(Estratto selezionato)
Di Paolo Cacciari – pubblicata anche su comune-info.it. Immagine di Sky TG24

 

Dobbiamo tutti essere immensamente grati a Greta Thunberg per quello che è riuscita  già a fare e sta facendo, a soli vent’anni, per richiamare l’attenzione sulla “crisi climatica ed ecologica”, che si configura come “una crisi esistenziale capace di mettere a rischio la sopravvivenza della nostra civiltà” (p.279). Da ultimo l’attivista svedese ha realizzato un’importante, utile ed intelligente operazione editoriale raccogliendo brevi contributi di più di cento scienziati di svariate discipline “dure”, ma anche di economisti, sociologi, psicologi, giornalisti offendo un quadro davvero completo di tutto ciò che bisogna sapere sul fenomeno del surriscaldamento dell’atmosfera. Ne è uscito The Climate Book (Mondadori, 2022, p.446, Euro 28), un tomo che deve essere posto nelle nostre librerie a portata di mano vicino ai dizionari e alle enciclopedie.

Qualcosa già sapevamo – si intende – essendo ormai note le ricerche fondamentali di scienziati come Johan Rockström sui limiti biogeofisici planetari e Bill McKibben sulle soglie di anidride carbonica ammissibili in atmosfera, degli economisti Nicholas Stern sui costi dei danni ambientali e Thomas Piketty sull’ingiustizia distributiva, delle giornaliste Elizabeth Kolbert sui fallimenti della geoingegneria e Naomi Klein sulle distorsioni del mercato, degli antropologi Jason Hickel sulla differenza tra benessere e crescita e Amitav Chosh sulla storia del surriscaldamento climatico come sopruso dell’Occidente nei confronti del Sud del mondo… solo per citare alcuni autori e autrici che abbiamo avuto la fortuna di leggere anche in traduzioni in italiano. Ma fa davvero impressione avere sott’occhio in uno stesso testo l’ampiezza dello spettro delle distruzioni che un clima collassato arreca ai sistemi di supporto naturali primari della vita sul pianeta, salute umana compresa – malattie zoonotiche docet. Veniamo a sapere che anche piccole variazioni di temperatura provocano la rottura dei delicati equilibri che regolano la “respirazione della superficie della terra”, ovvero del bilancio tra carbonio organico, che rende fertile la terra, e il carbonio presente in atmosfera (Jennifer L. Soog). Scopriamo che ai problemi creati agli insetti dai pesticidi e dai fertilizzati – già denunciati da Rachel Carson sessant’anni fa – si aggiungono ora quelli dello “spezzettamento” degli habitat che ne riducono gli areali.  È  in atto un’“apocalisse di insetti” (Dave Goulson) che rappresentano la maggior parte della vita sulla Terra (sia in termini di numero di specie che di biomassa) e contribuiscono a mantenere sano il suolo e la vegetazione (decomposizione e impollinazione). Ancora più noti gli effetti del riscaldamento sugli oceani: diminuzione della capacità di assorbimento dell’anidride carbonica, innalzamento dei livelli medio marini, maggiore evaporazione e maggiore forza dei cicloni tropicali, modificazione della circolazione delle correnti atlantiche, acidificazione, collasso degli ecosistemi marini (Stefan Rahmstorf, Hans-Otto Pörtner).

(Cose da fare)
- a) Elenca, nell'ordine in cui compaiono, gli autori che la recensione di The Climate Book cita tra parentesi.
- b) Prosegui la recensione di The Climate Book con un nuovo paragrafo che parta dopo la sua ultima frase.

(Contenuto del dataset)

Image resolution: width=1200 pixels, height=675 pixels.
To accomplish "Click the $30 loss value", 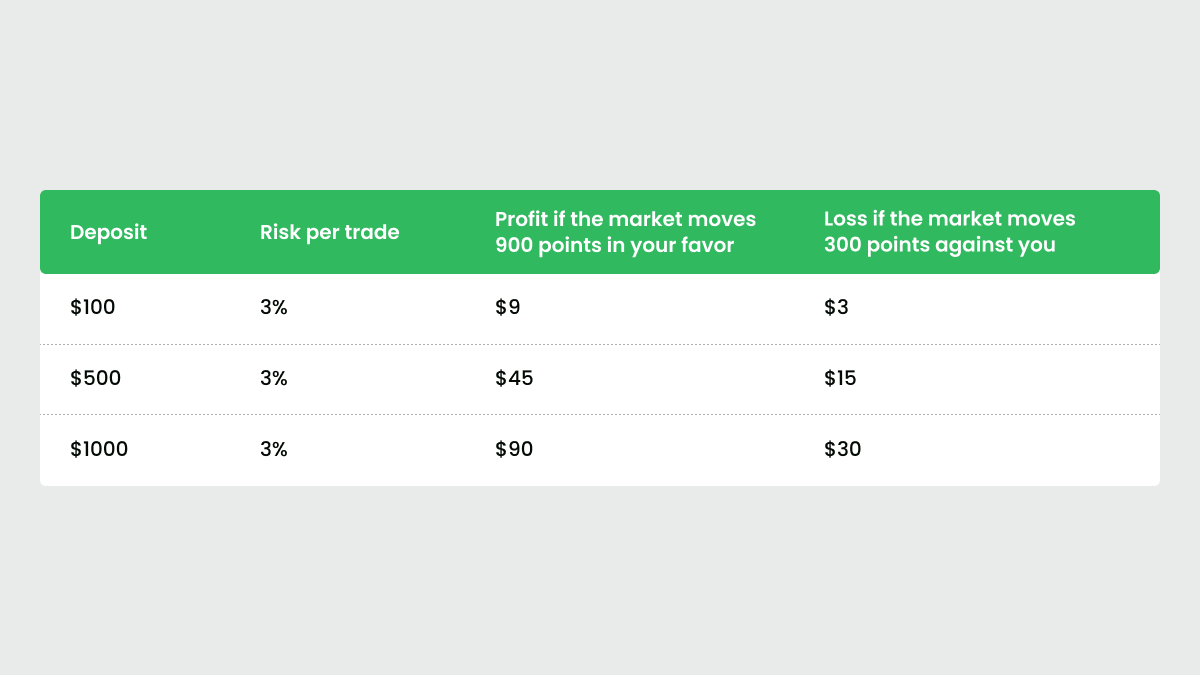I will click(842, 450).
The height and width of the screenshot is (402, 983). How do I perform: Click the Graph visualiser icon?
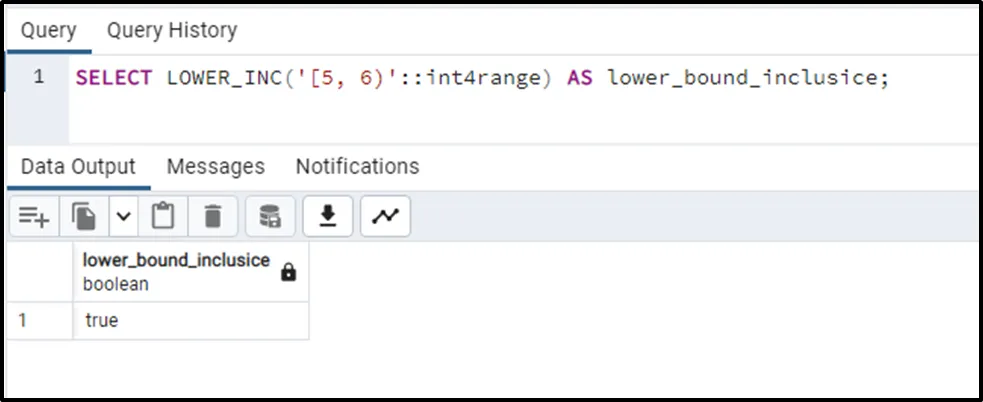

(Risposte finali)
- a) Jennifer L. Soog, Dave Goulson, Stefan Rahmstorf, Hans-Otto Pörtner

- b)
La rassegna collazionata da Greta Thunberg non si ferma alle evidenze scientifiche del collasso climatico, prende in esame le responsabilità politiche e le odiose ripercussioni sulla vita delle persone per cui a pagare sono soprattutto le popolazioni che meno hanno contribuito all’accumulo delle emissioni climalteranti. Scrive molto giustamente Thunberg: “Siamo tutti in balia della stessa tempesta, ma di certo non siamo tutti sulla stessa barca” (p.157), qualcuno è più resiliente. “Il fatto che 3 miliardi di persone al mondo consumino meno energia, su base annua pro capite, rispetto ad un frigorifero americano dà l’idea di quanto siamo distanti dalla parità globale e dalla giustizia climatica” (p.154). Da almeno ciquant’anni le imprese, le agenzie pubbliche, i governi conoscono perfettamente l’entità, l’origine, le conseguenze letali del sistema termoindustriale installato sul pianeta. Così come note sono le indicazioni, gli appelli, le proposte concrete che vengono dal mondo scientifico e dai movimenti ambientalisti mirate a fermare una deriva autodistruttiva. La storia cinica e truffaldina dal “negazionismo” (Kevin Anderson), al greenwahing, all’ “inattivismo” dei governi è confermata dallo scostamento crescente tra  gli impegni roboanti (ma sempre “volontari” e “non vincolanti”) che vengono annunciati nelle conferenze internazionali e i risultati reali. Impietoso è il grafico (p. 28) in cui le date dei vari accordi sottoscritti a Stococlma, New York, Kyoto, Parigi, Glagow… da cinquant’anni segnano l’aumento lineare costante delle concentrazioni di CO2 in atmosfera. “Dalla fondazione dell’IPCC nel 1988 le nostre emissioni sono più che raddoppiate” (p.157). Il nuovo record è dello scorso anno. Insomma è più che mai motivato il coraggioso, irriverente  “Bla, bla, bla” lanciato da Greta in faccia ai potenti della Terra.

Il re – quindi – è stato denudato, tutti lo possono vedere, ma ciò nonostante non cambia nulla nei comportmenti delle imprese e nelle politiche pubbliche. Come mai? Questa è la domanda che con un po’ di angoscia – considerando la stretta finestra temporale a disposizione prima del punto di non ritorno – tutti ci dovremmo porre. The Climate Book è importante proprio perché – attraverso le introduzioni scritte di pugno da Greta Thunberg che inanellano i 16 capitoli di cui il libro è suddiviso – ci dà modo di conoscere le risposte che la più influente leader dei movimenti ambientalisti del momento dà a questo interrogativo fondamentale.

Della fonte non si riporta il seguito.